Barb Jungr - Man in the Long Black Coat Live in NY - Wall Street Journal
Ms. Jungr's most stunning reinterpretation, and the centerpiece of her 10-night run at the Metropolitan, is what is possibly Mr. Dylan's most iconic song, "Like a Rolling Stone." I've always thought that Mr. Dylan was inspired by "Nobody Knows You When You're Down and Out," a classic Bessie Smith quasi-blues from 1929. Mr. Dylan took the basic essence of that idea, yet gave it a whole new meaning by shifting it from the first person ("Once I lived the life of a millionaire...") to the second ("once you dressed so fine..."). About halfway through her opening show on Tuesday, Ms. Jungr tipped her hat when she described Mr. Dylan as "a man not very much in touch with his feminine side"-and hers is a very feminine take on "Rolling Stone." Mr. Dylan sings it like a jilted ex-lover in a cautionary tale of retribution and even revenge; when he shouts, "How does it feel," it's a veritable cry of "J'Accuse!"-as if he were literally twisting the knife, Italian opera style, into the woman who had done him wrong. Ms. Jungr, for the first time, sings it with mercy and compassion, like one sister to another, and when she asks, "How does it feel," it becomes, at long last, a genuine question to be answered.
It's Ms.
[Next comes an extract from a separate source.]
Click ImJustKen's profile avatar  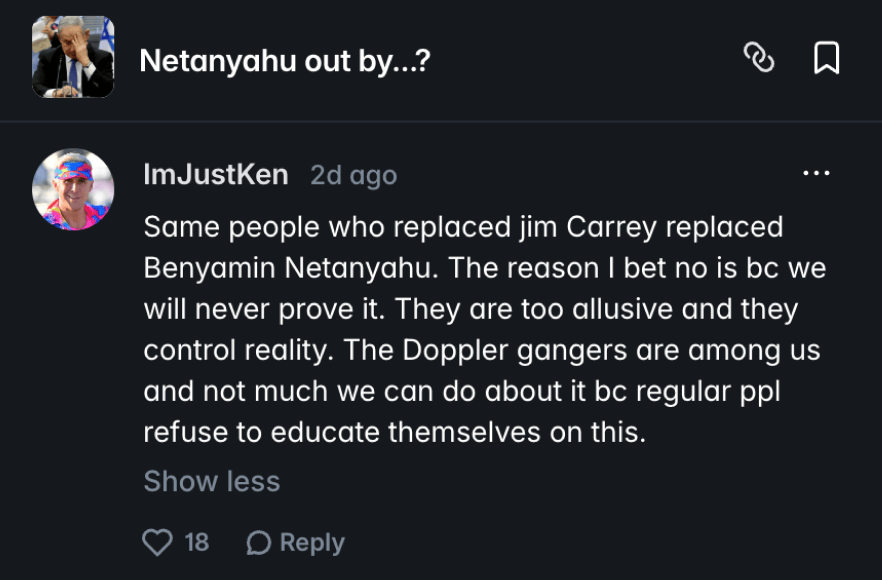73,188
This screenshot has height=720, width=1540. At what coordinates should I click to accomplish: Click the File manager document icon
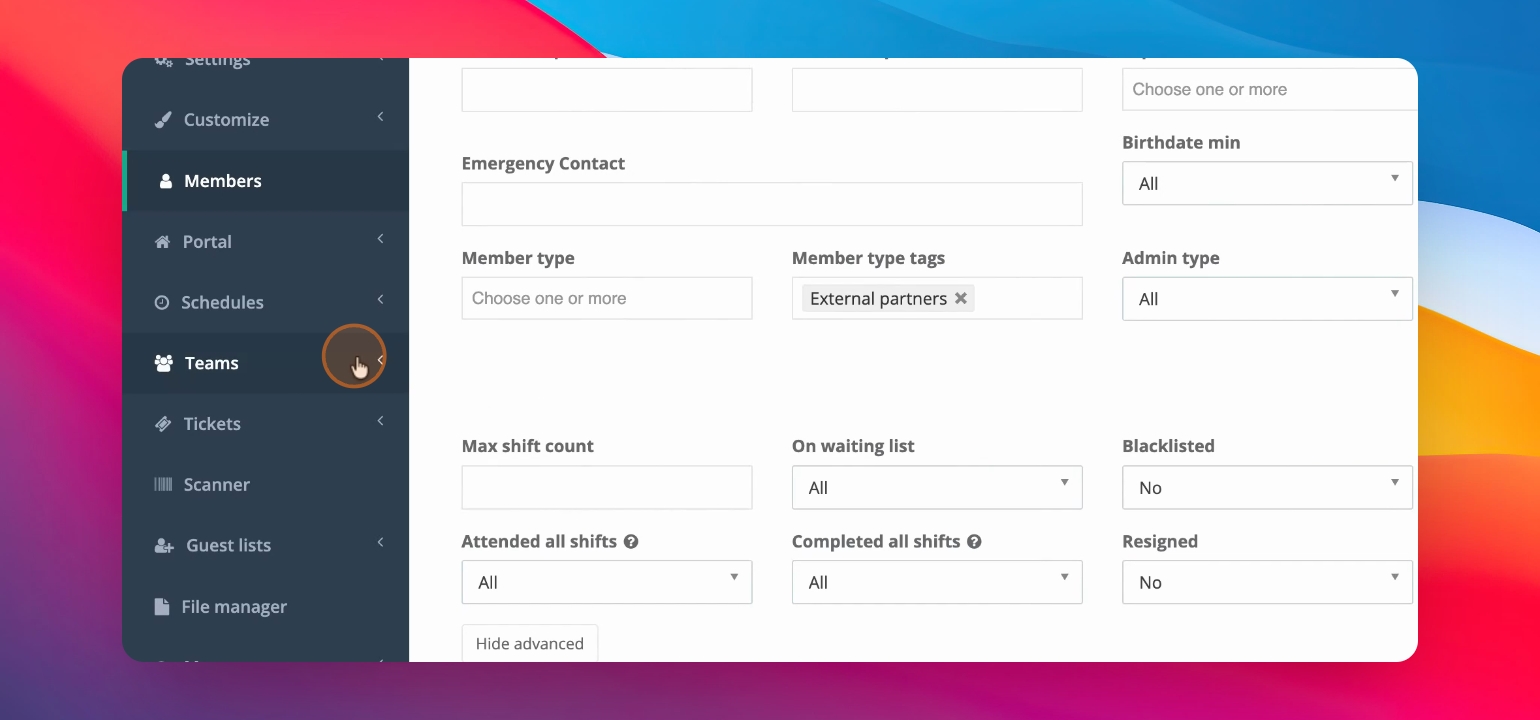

Jungr's use of rhythm that identifies her as someone on the jazz-cabaret-standards side of the fence, rather than a folk singer. Her recording of the "Rolling Stone" has generous production values, i.e., a full band, but I much prefer the slower live version, with just Tracey Stark on piano and the understated hint of a clave pattern. She shows how Mr. Dylan's homage to a great blues singer, "Blind Willie McTell," is itself nothing like a blues, but rather a turbulent aria in 5/4. (Elsewhere in the show, she brings out Mr. Dylan's social conscience by showing us that "With God on Our Side" is more relevant than ever, now that all wars seem to be about God.) She also reveals that when Mr. Dylan wants to get romantic he, rather like Richard Rodgers, writes a waltz, as in "Sara" and "I Want You." She sings them both with a passion and tenderness that not even Mr. Dylan himself could have imagined.